◆ **PROBLEM TO SOLVE**
Starting with the line that contains "Screen dimensions: 467x254", return every line through the end of the listing below exactly as written. Omit the pictures.

◆ **PROVIDED INFORMATION**
________

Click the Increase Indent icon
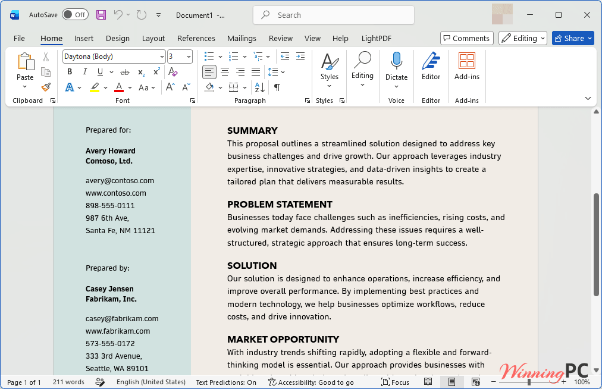 pyautogui.click(x=300, y=57)
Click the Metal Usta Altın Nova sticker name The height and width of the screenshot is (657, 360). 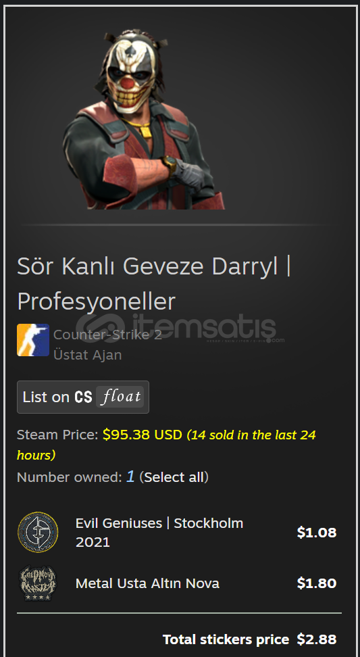coord(147,583)
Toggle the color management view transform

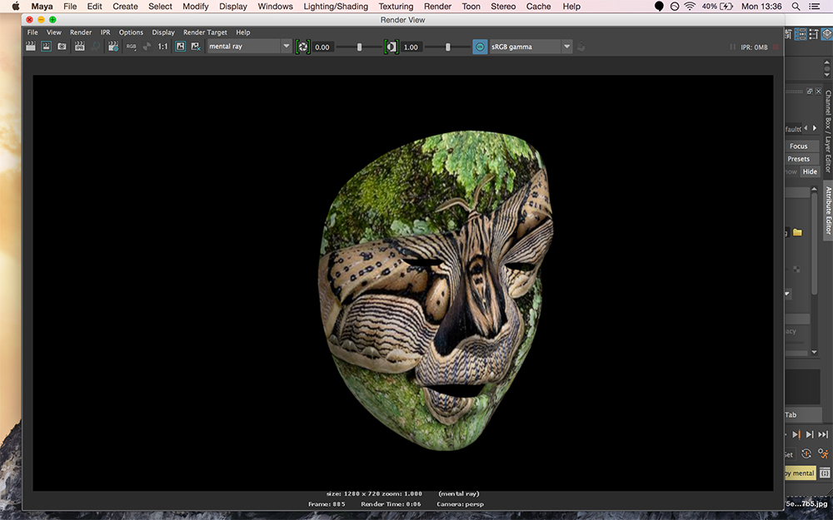(x=480, y=47)
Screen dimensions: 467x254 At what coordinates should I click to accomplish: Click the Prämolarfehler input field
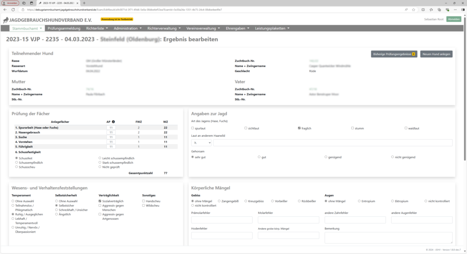point(222,220)
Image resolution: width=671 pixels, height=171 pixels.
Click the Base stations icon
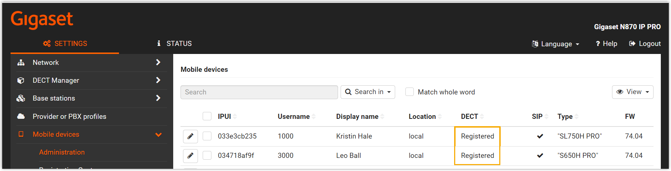(x=21, y=98)
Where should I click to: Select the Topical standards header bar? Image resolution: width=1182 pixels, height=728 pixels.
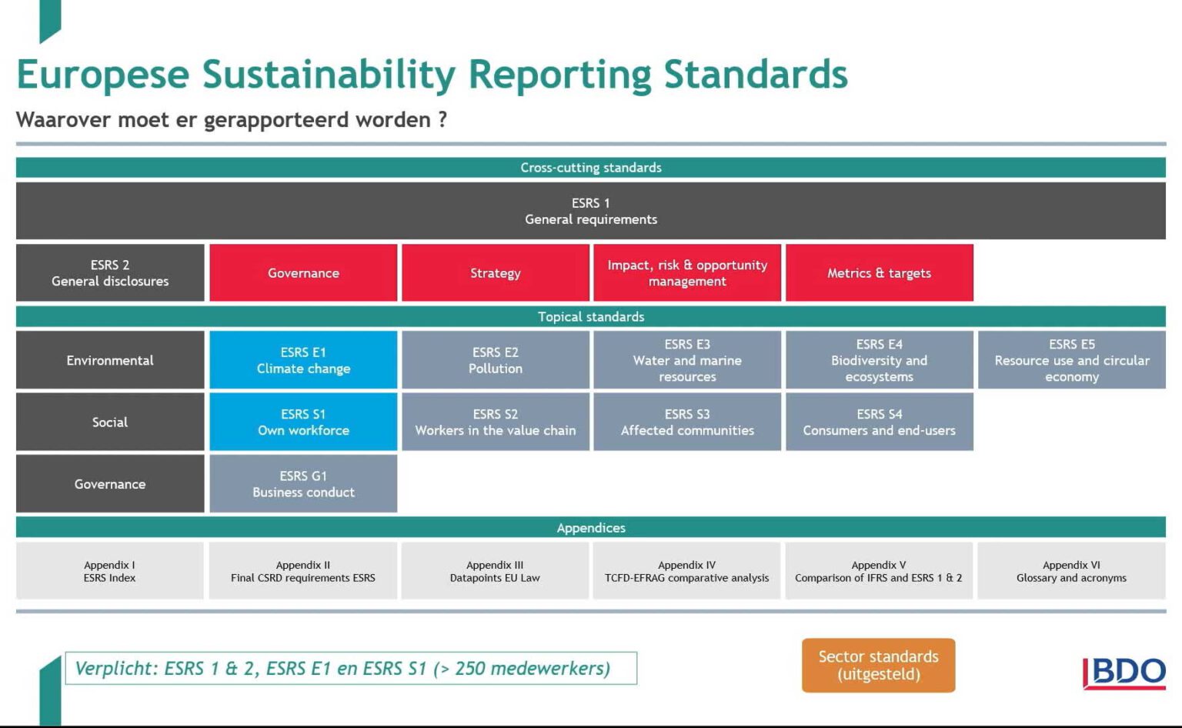click(591, 316)
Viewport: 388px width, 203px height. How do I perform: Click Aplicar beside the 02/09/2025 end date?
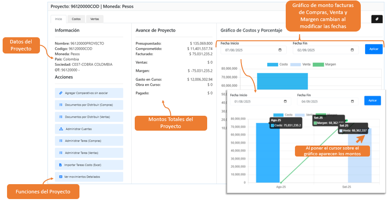pyautogui.click(x=374, y=49)
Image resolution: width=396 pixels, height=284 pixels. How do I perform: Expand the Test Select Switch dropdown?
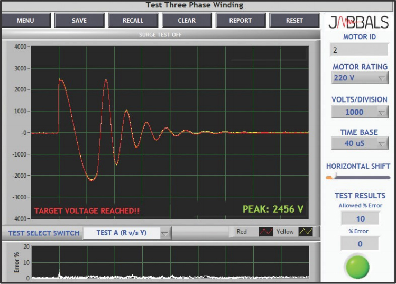[x=127, y=233]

________

◆ **SOLVED EXERCISE**
Screen dimensions: 467x254 At what coordinates should I click to accomplish: Click the Prämolarfehler input field
point(222,220)
Image resolution: width=671 pixels, height=171 pixels.
Click the Base stations icon
(x=21, y=98)
Where should I click to: Select the Topical standards header bar? Image resolution: width=1182 pixels, height=728 pixels.
click(591, 316)
Viewport: 388px width, 203px height. How do I perform: Click Aplicar beside the 02/09/2025 end date?
pyautogui.click(x=374, y=49)
Image resolution: width=396 pixels, height=284 pixels. How do I perform: Expand the Test Select Switch dropdown?
[x=127, y=233]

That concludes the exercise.